*Brief*:
Repeat each line of the data exactly as written.

(Stored data)
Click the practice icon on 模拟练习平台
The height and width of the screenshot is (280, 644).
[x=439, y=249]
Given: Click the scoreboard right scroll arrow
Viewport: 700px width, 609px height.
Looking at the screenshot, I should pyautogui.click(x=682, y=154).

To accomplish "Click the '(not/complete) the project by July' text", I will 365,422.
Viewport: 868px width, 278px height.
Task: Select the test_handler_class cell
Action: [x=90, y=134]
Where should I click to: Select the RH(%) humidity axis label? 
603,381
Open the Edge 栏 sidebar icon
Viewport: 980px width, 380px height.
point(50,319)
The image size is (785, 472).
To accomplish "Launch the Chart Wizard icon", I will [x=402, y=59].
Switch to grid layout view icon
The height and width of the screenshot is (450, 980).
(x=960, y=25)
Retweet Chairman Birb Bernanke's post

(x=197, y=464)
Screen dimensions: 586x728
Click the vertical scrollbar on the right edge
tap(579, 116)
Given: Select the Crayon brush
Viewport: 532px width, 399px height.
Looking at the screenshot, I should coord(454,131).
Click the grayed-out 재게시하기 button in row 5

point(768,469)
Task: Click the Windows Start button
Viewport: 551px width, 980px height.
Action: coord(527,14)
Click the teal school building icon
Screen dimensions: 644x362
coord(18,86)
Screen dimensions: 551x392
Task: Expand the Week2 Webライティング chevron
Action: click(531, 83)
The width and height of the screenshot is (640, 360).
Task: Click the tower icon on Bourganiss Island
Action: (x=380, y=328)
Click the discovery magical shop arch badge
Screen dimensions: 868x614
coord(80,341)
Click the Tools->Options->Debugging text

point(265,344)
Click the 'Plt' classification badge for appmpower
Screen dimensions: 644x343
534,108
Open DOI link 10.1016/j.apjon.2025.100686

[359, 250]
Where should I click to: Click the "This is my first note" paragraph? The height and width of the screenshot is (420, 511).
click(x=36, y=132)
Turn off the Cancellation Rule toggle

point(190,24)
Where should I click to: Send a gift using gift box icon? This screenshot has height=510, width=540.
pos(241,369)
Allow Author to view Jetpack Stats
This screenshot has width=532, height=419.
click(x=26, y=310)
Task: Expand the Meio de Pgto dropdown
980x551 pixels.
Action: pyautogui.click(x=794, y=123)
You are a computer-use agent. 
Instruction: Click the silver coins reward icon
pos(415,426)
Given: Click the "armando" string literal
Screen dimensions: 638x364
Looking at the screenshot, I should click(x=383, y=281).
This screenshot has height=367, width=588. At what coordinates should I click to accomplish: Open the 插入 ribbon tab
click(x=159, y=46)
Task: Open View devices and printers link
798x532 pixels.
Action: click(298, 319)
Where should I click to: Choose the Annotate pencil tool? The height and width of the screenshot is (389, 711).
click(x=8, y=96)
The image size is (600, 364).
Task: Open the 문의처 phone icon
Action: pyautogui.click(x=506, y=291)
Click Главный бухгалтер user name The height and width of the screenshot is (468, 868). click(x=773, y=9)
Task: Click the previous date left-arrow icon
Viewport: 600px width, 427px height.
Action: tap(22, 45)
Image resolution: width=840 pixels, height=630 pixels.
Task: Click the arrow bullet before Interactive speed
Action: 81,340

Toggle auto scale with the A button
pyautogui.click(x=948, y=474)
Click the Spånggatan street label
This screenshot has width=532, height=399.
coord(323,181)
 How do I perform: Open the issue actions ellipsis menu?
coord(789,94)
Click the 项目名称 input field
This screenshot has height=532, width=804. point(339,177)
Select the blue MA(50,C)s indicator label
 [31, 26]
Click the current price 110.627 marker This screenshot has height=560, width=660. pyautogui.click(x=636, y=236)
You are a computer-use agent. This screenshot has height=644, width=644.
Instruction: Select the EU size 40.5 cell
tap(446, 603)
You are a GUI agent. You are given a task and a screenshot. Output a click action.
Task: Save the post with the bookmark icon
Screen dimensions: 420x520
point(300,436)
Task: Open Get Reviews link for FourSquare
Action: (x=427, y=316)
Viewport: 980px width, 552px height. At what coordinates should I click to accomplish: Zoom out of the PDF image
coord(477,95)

*Task result*:
Click the practice icon on 模拟练习平台
The height and width of the screenshot is (280, 644).
[x=439, y=249]
Given: Click the scoreboard right scroll arrow
Viewport: 700px width, 609px height.
Looking at the screenshot, I should pyautogui.click(x=682, y=154).

To accomplish "Click the '(not/complete) the project by July' text", I will 365,422.
Viewport: 868px width, 278px height.
Task: Select the test_handler_class cell
Action: [x=90, y=134]
Where should I click to: Select the RH(%) humidity axis label? 
603,381
Open the Edge 栏 sidebar icon
Viewport: 980px width, 380px height.
point(50,319)
The image size is (785, 472).
To accomplish "Launch the Chart Wizard icon", I will [x=402, y=59].
Switch to grid layout view icon
The height and width of the screenshot is (450, 980).
(x=960, y=25)
Retweet Chairman Birb Bernanke's post

(x=197, y=464)
Screen dimensions: 586x728
Click the vertical scrollbar on the right edge
tap(579, 116)
Given: Select the Crayon brush
Viewport: 532px width, 399px height.
Looking at the screenshot, I should coord(454,131).
Click the grayed-out 재게시하기 button in row 5

point(768,469)
Task: Click the Windows Start button
Viewport: 551px width, 980px height.
Action: coord(527,14)
Click the teal school building icon
Screen dimensions: 644x362
coord(18,86)
Screen dimensions: 551x392
Task: Expand the Week2 Webライティング chevron
Action: click(531, 83)
The width and height of the screenshot is (640, 360).
Task: Click the tower icon on Bourganiss Island
Action: (x=380, y=328)
Click the discovery magical shop arch badge
Screen dimensions: 868x614
coord(80,341)
Click the Tools->Options->Debugging text

point(265,344)
Click the 'Plt' classification badge for appmpower
Screen dimensions: 644x343
534,108
Open DOI link 10.1016/j.apjon.2025.100686

[359, 250]
Where should I click to: Click the "This is my first note" paragraph? The height and width of the screenshot is (420, 511).
click(x=36, y=132)
Turn off the Cancellation Rule toggle

point(190,24)
Where should I click to: Send a gift using gift box icon? This screenshot has height=510, width=540.
pos(241,369)
Allow Author to view Jetpack Stats
This screenshot has width=532, height=419.
click(x=26, y=310)
Task: Expand the Meio de Pgto dropdown
980x551 pixels.
Action: pyautogui.click(x=794, y=123)
You are a computer-use agent. 
Instruction: Click the silver coins reward icon
pos(415,426)
Given: Click the "armando" string literal
Screen dimensions: 638x364
Looking at the screenshot, I should click(x=383, y=281).
This screenshot has height=367, width=588. At what coordinates should I click to accomplish: Open the 插入 ribbon tab
click(x=159, y=46)
Task: Open View devices and printers link
798x532 pixels.
Action: click(298, 319)
Where should I click to: Choose the Annotate pencil tool? The height and width of the screenshot is (389, 711).
click(x=8, y=96)
The image size is (600, 364).
Task: Open the 문의처 phone icon
Action: pyautogui.click(x=506, y=291)
Click Главный бухгалтер user name The height and width of the screenshot is (468, 868). click(x=773, y=9)
Task: Click the previous date left-arrow icon
Viewport: 600px width, 427px height.
Action: tap(22, 45)
Image resolution: width=840 pixels, height=630 pixels.
Task: Click the arrow bullet before Interactive speed
Action: 81,340

Toggle auto scale with the A button
pyautogui.click(x=948, y=474)
Click the Spånggatan street label
This screenshot has width=532, height=399.
coord(323,181)
 How do I perform: Open the issue actions ellipsis menu?
coord(789,94)
Click the 项目名称 input field
This screenshot has height=532, width=804. point(339,177)
Select the blue MA(50,C)s indicator label
 [31, 26]
Click the current price 110.627 marker This screenshot has height=560, width=660. pyautogui.click(x=636, y=236)
You are a computer-use agent. This screenshot has height=644, width=644.
Instruction: Select the EU size 40.5 cell
tap(446, 603)
You are a GUI agent. You are given a task and a screenshot. Output a click action.
Task: Save the post with the bookmark icon
Screen dimensions: 420x520
point(300,436)
Task: Open Get Reviews link for FourSquare
Action: (x=427, y=316)
Viewport: 980px width, 552px height. At what coordinates should I click to accomplish: Zoom out of the PDF image
coord(477,95)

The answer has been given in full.